EXCERPTED TEXT
·····

I've been working on integrating Grizzly transport into Glassfish ORB for quite some time now. Long since we were looking for ways and means to improve performance of CORBA request processing at the transport level in both Glassfish and JDK. That included connection management, parsing the messages, encoding and decoding messages etc. When we looked at current implementations in the open sourced field, we could not retrofit our requirements (from IIOP) into the existing frameworks. On top of this, we wanted a performance centric I/O framework. That brought up a new project called Grizzly with submodule framework using java.nio.

Here is a brief definition of Grizzly terminology:


A filter is a component when placed in stream filters the stream. The interface tied to this is ProtocolFilter which has 2 methods execute() and postExecute() The filter can also be transformed into various forms based on the needs of the Grizzly framework user. For example, ParserProtocolFilter is designated to read certain number of available bytes from a given stream and then use a given parser implementation object to parse the read byte buffers.


A context is a place holder object to tell about the current state of event processing in Grizzly framework. Context gets to life at the beginning of selection cycle and ends in the callback handlers. Context has something called recycle() to recycle the state full information. All this happens in another interesting and important class called Controller.

Controller and Event Handling:

Controller is the one which does the very important event handling in Grizzly. Controller takes 2 approaches in handling NIO events. One is, through the callback handlers. And the other is, through filter chain. The filter chain gets executed sequentially until all the filters in the chain are (Chain of responsibility pattern) exhausted or until the current filter says to break the chain at the current instant. After this, all the filters' postExecute() method gets called in a reverse order to take certain appropriate actions while exiting the filter. Please remember that, the controller uses only one approach not both at any given time.

Callbackhandlers are very obvious from the code. The events it can handle are OP_READ, OP_WRITE, OP_CONNECT. Every time there is an event, the particular onRead(0 /onWrite() /onConnect() gets executed based on the type of the event. In order to accomplish this, one needs to first define a connector handler and callback handler. Controller uses something called SelectorHandlers and ConnectorHandlers to process events on the server side and the client side. Take a look at Controller code in Grizzly workspace for better understanding.

·····

PROVIDED MATERIAL
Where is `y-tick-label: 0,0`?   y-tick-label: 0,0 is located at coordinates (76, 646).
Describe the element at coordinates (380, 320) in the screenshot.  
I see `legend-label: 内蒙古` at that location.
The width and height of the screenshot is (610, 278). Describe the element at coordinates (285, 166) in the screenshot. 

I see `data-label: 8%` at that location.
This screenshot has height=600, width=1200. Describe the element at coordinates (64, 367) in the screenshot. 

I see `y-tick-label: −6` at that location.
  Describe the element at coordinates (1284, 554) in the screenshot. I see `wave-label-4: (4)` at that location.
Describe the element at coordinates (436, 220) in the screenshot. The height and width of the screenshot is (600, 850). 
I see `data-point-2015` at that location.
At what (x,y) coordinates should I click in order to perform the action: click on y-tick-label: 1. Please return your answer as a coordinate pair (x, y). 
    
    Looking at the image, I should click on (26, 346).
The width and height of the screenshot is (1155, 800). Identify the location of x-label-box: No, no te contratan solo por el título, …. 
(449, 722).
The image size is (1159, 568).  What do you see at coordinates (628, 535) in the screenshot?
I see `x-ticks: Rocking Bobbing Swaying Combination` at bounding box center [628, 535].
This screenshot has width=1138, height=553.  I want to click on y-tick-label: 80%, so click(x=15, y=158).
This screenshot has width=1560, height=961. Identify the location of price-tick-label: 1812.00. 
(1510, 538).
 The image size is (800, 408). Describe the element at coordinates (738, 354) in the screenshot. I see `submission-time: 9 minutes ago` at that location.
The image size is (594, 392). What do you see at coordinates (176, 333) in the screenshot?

·····

TASK GOAL
Reproduce the passage of the Grizzly text above verbatim, starting with "A context is" and going on through "class called Controller.".

RESPONSE TO THE EXERCISE
A context is a place holder object to tell about the current state of event processing in Grizzly framework. Context gets to life at the beginning of selection cycle and ends in the callback handlers. Context has something called recycle() to recycle the state full information. All this happens in another interesting and important class called Controller.